Desapego

El desapego no es el negarse las cosas, no es el reprimirse, no es el aparentar ser perfecto, ni el fingir a los demás que ya no se tienen ciertas inclinaciones, ciertos gustos...

El desapego mas bien significa que uno usa a los seres que uno necesita (personas, animales, plantas, cosas) pero con mucha ternura, uno toma conciencia del daño que causa en esos seres al usarlos, y entonces uno piensa en ellos como si fueran sus propios hijos, como si fueran sus propios bebés, eso es ternura.

No reprimo mis necesidades materiales (dinero, comida, abrigo, hogar, sexo, etc.) pero procuro usar lo menos posible a los seres que me lo proveen, y en vez de buscar la felicidad a través del abuso (adicción), busco la felicidad en la ternura que siento.

Muchas veces buscamos aliviar nuestra soledad, infelicidad y aburrimiento teniendo sexo, o viendo TV, o consumiendo estimulantes, y mientras mas nos hundimos en esas adicciones, menos ternura sentimos, esto es, nuestra energía la derrochamos en nuestro egoísmo.

Pero podríamos hacerlo de otro modo, derrochar nuestra energía en la ternura, y eso sería suficiente para ser felices. Usar con dulzura es la clave del desapego.

Yo te necesito, pero te amo demasiado como para usarte mas de la cuenta, no necesito obtener tanto de ti, tan sólo un poco es suficiente para mantener mi bienestar, así que elijo compartirte mi bienestar y regalarte mi cariño.

¿Y que nos hace decidirnos por las adicciones en vez de la ternura? El miedo. El miedo nos hace preocuparnos por si vamos a tener suficiente para mañana, o si no vamos a tener nada, así que tomamos todo lo que podemos y lo cargamos con nosotros (posesión, egoísmo, ambición). De esa forma el miedo nos aleja de la ternura, nos orilla a aferrarnos a todo lo que necesitamos, y lo usamos mas allá de lo realmente necesario, esas son nuestras adicciones, y de hecho ese es origen de toda nuestra infelicidad.

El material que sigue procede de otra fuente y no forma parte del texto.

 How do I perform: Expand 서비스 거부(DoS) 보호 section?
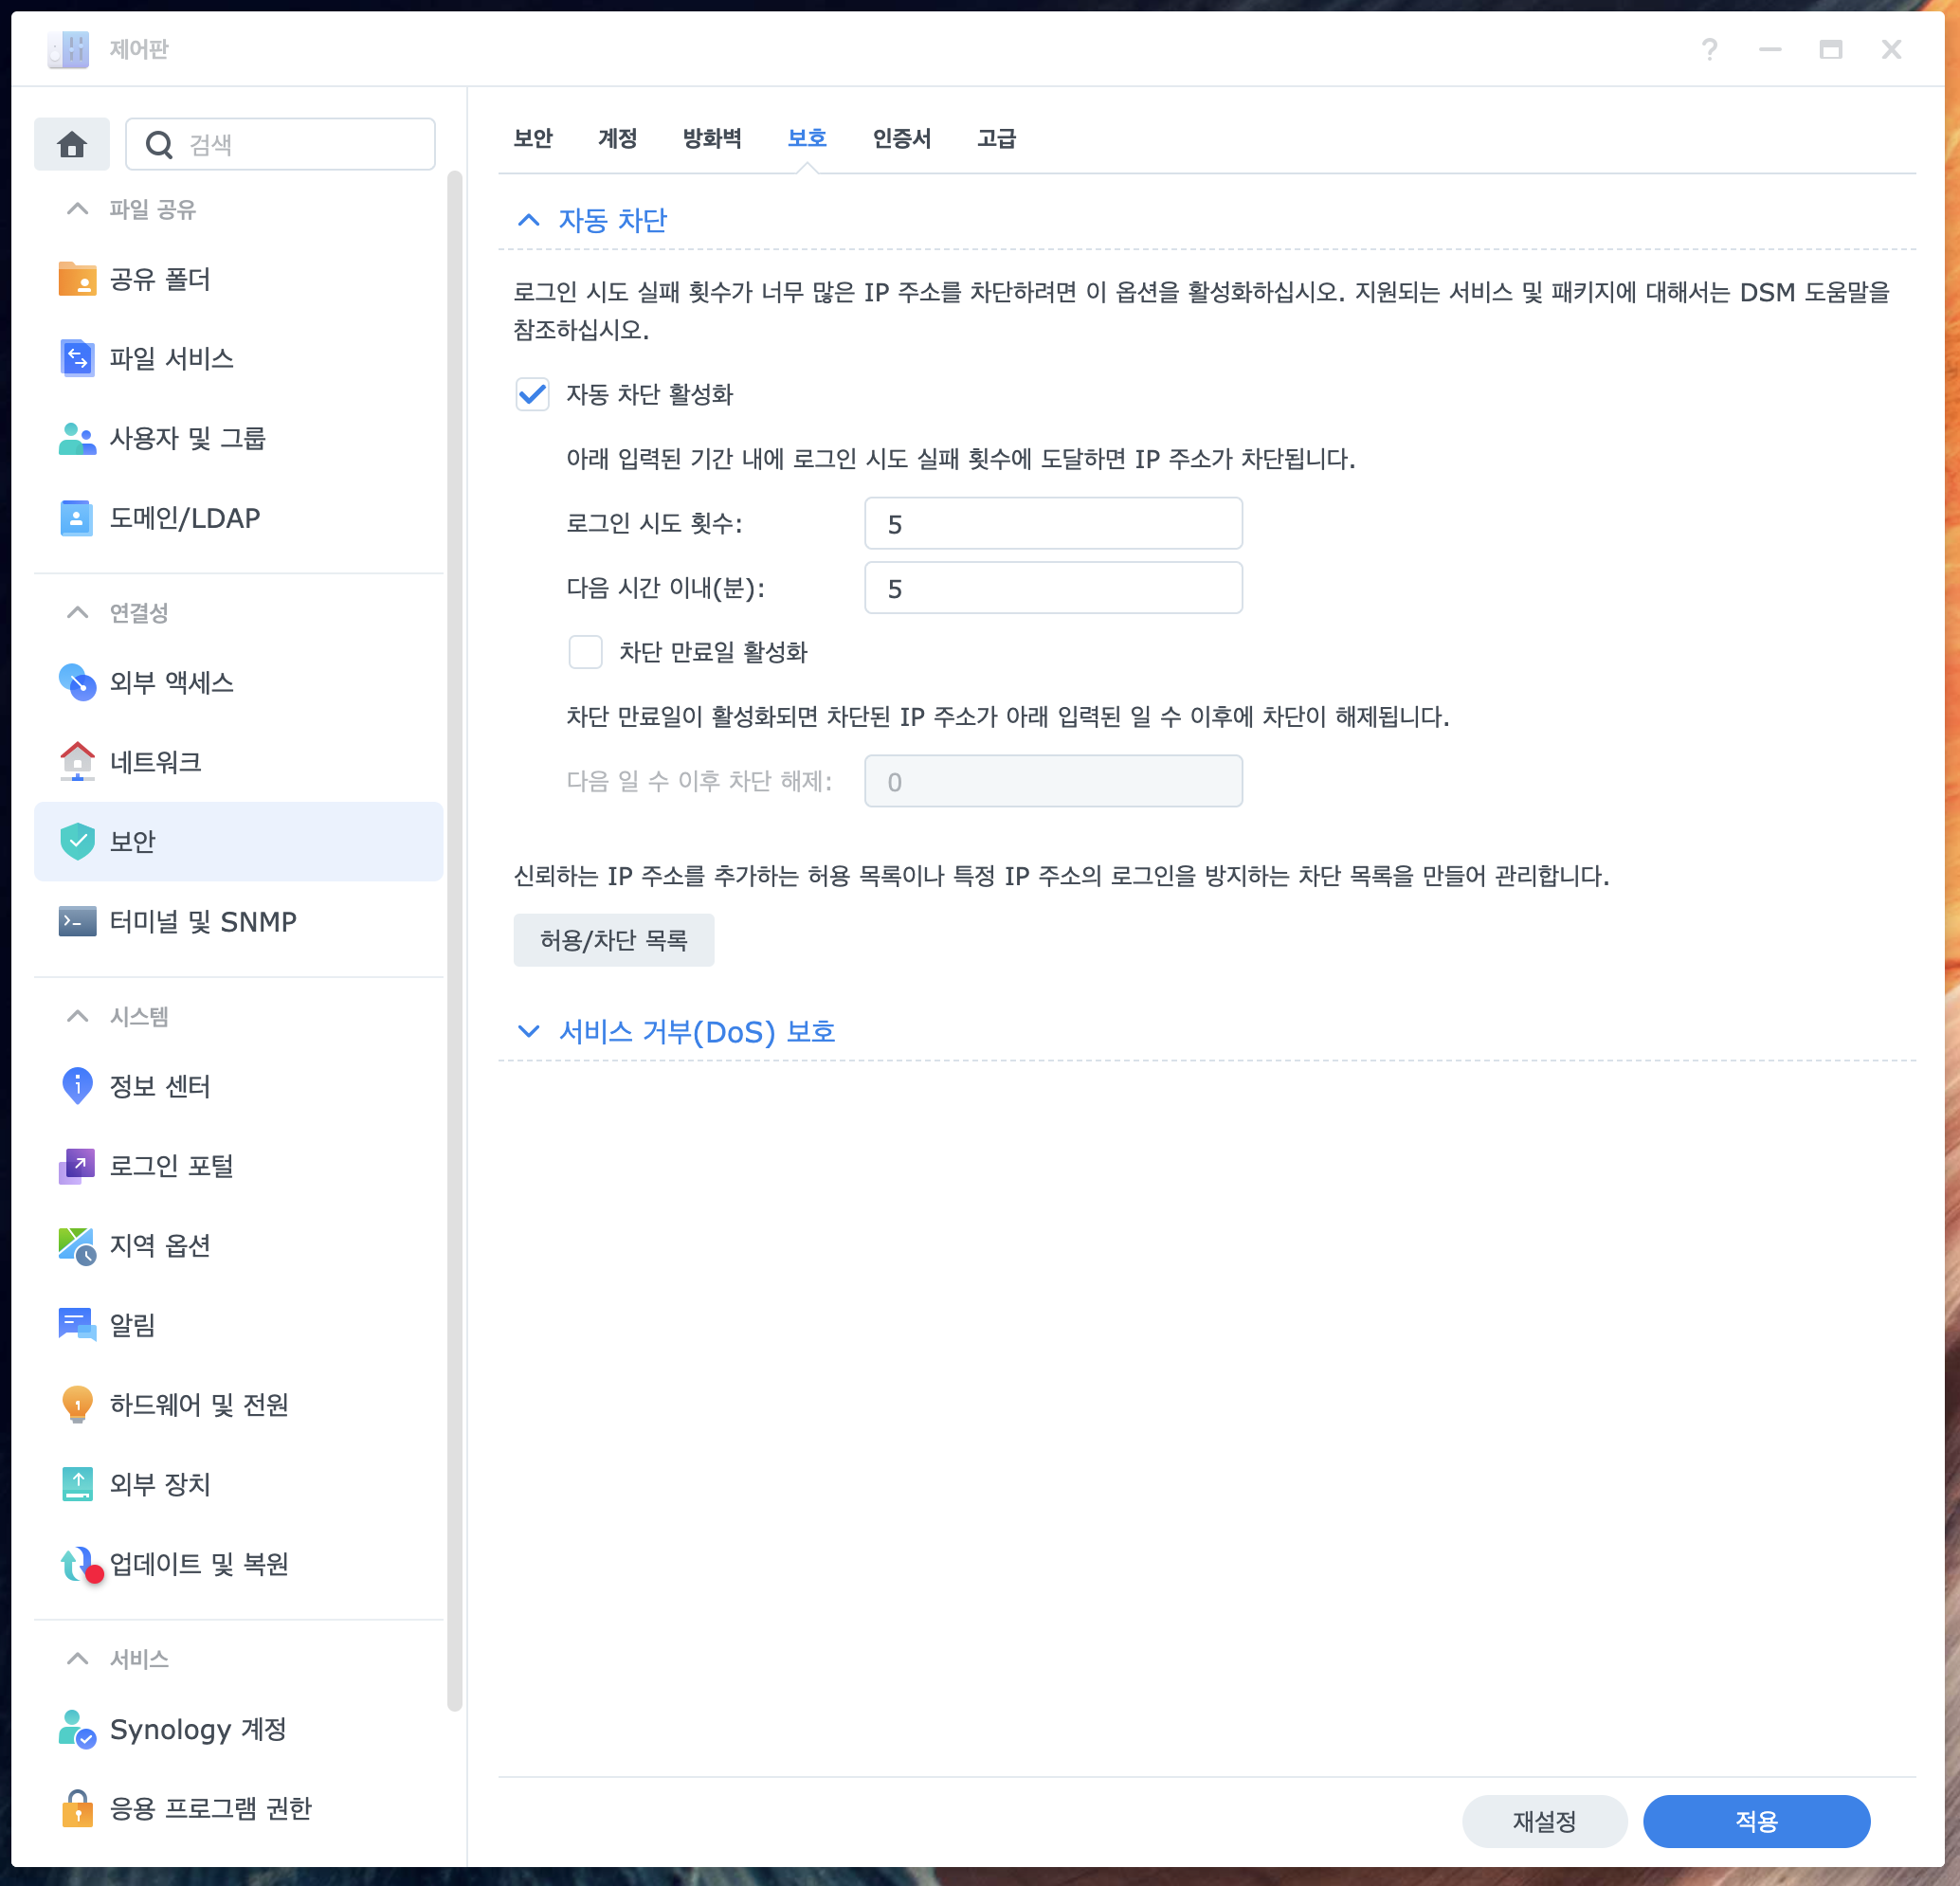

Como lo comentaba en Amor de Pareja, las necesidades materiales cierran nuestra conexión con el espíritu (miedo, preocupación) y al cerrarse esa conexión, nos quedamos sin energía para amar, ya que el amor es simple conexión espiritual con nuestros seres amados, y el amor que entregamos proviene del espíritu mismo, sin conexión con el espíritu no tenemos energía para amar, ya que toda se ha dirigido a nuestras egoístas preocupaciones y miedos (acaparar energía para no carecer de ella en el futuro).

Si queremos desafiar este circulo vicioso, tenemos que ser valientes, ser valientes no significa cerrar los ojos y aventarse de cabeza, sino que significa confiar en el apoyo del espíritu, el espíritu es quien mejor sabe lo que nos conviene, así que lo más lógico es confiar en sus decisiones, sólo que para merecer ese apoyo tenemos que haber actuado antes apropiadamente, esto es, tenemos que haber calculado perfectamente todo lo que sucede y una vez que entendemos exactamente lo que sucede, entonces nos lanzamos llenos de consciencia de lo que el espíritu está haciendo con nuestras vidas.

Así la consciencia, el entendimiento, es lo que nos abre paso a la ternura, vía la valentía, vía la confianza, vía la fe, que no es una fe ciega y tonta, sino una fe fundamentada en la observación que hacemos del espíritu y de haberlo comprendido. Mientras mas entendemos al espíritu, mas valientes nos volvemos, y mas ternura sentimos por los seres que usamos. La valentía nos hace tener confianza de que nada nos va a hacer falta, y así dejamos de usar excesivamente a los seres que necesitamos y las adicciones desaparecen, quedando en su lugar la felicidad y la ternura.